Marie would know who it was, and would not be afraid when he stepped up

on the front porch.

He stopped whistling rather abruptly when he reached the house, for it

was dark. He tried the door and found it locked. The key was not in the

letter box where they always kept it for the convenience of the first

one who returned, so Bud went around to the back and climbed through the

pantry window. He fell over a chair, bumped into the table, and damned

a few things. The electric light was hung in the center of the room by

a cord that kept him groping and clutching in the dark before he finally

touched the elusive bulb with his fingers and switched on the light.

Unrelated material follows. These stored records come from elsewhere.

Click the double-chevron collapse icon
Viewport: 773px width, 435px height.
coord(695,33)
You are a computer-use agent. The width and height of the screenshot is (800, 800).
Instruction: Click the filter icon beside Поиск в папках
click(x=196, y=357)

The table was set for a meal--but whether it was dinner or supper Bud

could not determine. He went into the little sleeping room and turned on

the light there, looked around the empty room, grunted, and tiptoed into

the bedroom. (In the last month he had learned to enter on his toes,

lest he waken the baby.) He might have saved himself the bother, for the

baby was not there in its new gocart. The gocart was not there, Marie

was not there--one after another these facts impressed themselves upon

Bud's mind, even before he found the letter propped against the clock

in the orthodox manner of announcing unexpected departures. Bud read the

letter, crumpled it in his fist, and threw it toward the little heating

stove. "If that's the way yuh feel about it, I'll tell the world you can

go and be darned!" he snorted, and tried to let that end the matter so

far as he was concerned. But he could not shake off the sense of having

been badly used. He did not stop to consider that while he was working

off his anger, that day, Marie had been rocking back and forth, crying

and magnifying the quarrel as she dwelt upon it, and putting a new and

sinister meaning into Bud's ill-considered utterances. By the time Bud

was thinking only of the bargain car's hidden faults, Marie had reached

the white heat of resentment that demanded vigorous action. Marie was

packing a suitcase and meditating upon the scorching letter she meant to

write.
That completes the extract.